|Ph.D Student||Tsadok Yossi|
|Subject||Cardiac Anatomy/Substrate Analysis Using Cardiac-MRI|
Images and Echocardiographic Data
|Department||Department of Biomedical Engineering||Supervisor||Professor Emeritus Dan Adam|
Cardiac magnetic resonance (CMR) imaging has emerged as an established technique providing accurate and reliable means of assessing function and anatomy of the heart. Analysis of CMR datasets requires segmentation of the myocardial boundaries in cine CMR and in Late Gadolinium Enhancement (LGE)-CMR.
An automatic algorithm is proposed for segmentation of both endocardial and epicardial boundaries. In addition, a novel postprocessing method was developed for assessment of longitudinal strain in standard cine CMR datasets. The segmentation algorithm is based on edge detection in initial frame, following by applying a non-rigid registration process between subsequent frames for tracking the segmentation from the initial frame throughout the entire sequence. The later algorithm was used also for evaluation of midmyocardial longitudinal strain in long-axis view.

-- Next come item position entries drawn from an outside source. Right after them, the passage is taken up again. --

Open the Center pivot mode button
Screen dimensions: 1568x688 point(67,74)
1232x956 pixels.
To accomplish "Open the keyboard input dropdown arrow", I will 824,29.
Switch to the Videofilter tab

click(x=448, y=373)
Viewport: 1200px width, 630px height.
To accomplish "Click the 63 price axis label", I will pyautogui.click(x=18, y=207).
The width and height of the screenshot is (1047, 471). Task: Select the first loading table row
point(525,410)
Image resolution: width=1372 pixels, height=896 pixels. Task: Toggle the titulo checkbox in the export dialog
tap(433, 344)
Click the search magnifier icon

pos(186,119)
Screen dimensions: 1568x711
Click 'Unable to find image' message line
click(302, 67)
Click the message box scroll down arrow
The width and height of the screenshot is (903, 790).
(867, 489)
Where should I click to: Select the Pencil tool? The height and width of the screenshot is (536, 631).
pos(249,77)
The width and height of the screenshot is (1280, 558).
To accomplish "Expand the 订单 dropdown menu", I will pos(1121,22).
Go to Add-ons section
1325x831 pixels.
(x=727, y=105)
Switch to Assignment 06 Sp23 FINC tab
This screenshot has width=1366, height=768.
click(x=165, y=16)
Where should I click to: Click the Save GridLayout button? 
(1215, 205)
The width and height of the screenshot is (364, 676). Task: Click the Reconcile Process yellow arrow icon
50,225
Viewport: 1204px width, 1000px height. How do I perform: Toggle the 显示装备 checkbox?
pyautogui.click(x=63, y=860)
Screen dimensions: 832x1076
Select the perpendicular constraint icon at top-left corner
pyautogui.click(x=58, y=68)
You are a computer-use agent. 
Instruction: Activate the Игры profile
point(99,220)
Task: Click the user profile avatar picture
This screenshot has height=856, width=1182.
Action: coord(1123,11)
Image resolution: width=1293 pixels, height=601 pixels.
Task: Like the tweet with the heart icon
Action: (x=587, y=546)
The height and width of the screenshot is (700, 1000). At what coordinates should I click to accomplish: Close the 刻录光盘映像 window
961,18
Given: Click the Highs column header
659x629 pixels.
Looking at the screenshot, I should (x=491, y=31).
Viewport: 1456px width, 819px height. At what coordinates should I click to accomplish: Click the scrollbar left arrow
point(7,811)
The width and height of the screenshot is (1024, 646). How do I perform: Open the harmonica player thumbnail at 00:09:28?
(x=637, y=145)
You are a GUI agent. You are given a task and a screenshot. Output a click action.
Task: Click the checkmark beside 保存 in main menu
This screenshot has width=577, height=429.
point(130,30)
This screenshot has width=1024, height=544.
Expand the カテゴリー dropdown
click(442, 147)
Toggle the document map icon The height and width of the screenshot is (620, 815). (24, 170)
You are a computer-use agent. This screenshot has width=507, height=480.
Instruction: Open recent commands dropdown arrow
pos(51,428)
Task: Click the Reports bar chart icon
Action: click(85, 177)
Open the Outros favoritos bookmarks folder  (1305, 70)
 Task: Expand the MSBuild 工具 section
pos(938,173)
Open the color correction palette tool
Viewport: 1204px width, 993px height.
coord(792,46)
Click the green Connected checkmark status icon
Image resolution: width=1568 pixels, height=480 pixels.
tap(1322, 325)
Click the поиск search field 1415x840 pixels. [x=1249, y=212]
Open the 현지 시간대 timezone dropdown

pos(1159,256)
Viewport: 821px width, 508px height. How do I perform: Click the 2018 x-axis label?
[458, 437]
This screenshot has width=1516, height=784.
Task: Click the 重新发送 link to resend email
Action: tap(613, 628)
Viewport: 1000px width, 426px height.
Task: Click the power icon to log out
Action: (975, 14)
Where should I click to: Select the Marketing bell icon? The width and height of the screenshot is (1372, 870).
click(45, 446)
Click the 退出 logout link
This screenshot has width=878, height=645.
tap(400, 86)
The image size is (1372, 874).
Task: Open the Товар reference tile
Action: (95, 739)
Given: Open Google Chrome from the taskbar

Validation of the segmentation of the CMR data was performed using manual tracing of the boundaries, which shows excellent correlation for measuring clinical parameters: r=0.985 (p<0.001) and r=0.982 (p<0.001) for end-diastolic volume and end-systolic volume, respectively.
The algorithm for assessment of longitudinal strain was validated with tagged -Magnetic Resonance Imaging and Speckle Tracking Echocardiography. A comparison of peak systolic strain measurements yielded a strong correlation with these methods. In addition, a comparison with scar extent, as measured by LGE-MRI, shows discriminative power to identify non-transmural and transmural infarcted myocardium.
In conclusion, a tool for segmenting the myocardial boundaries in the long-axis views is proposed, which works well, as demonstrated by the validation performed using a clinical dataset. The study also showed a novel off-line postprocessing method for segmental longitudinal strain analysis on cine CMR data. This tool allows good discrimination between different transmurality states in patients with acute myocardial infarct.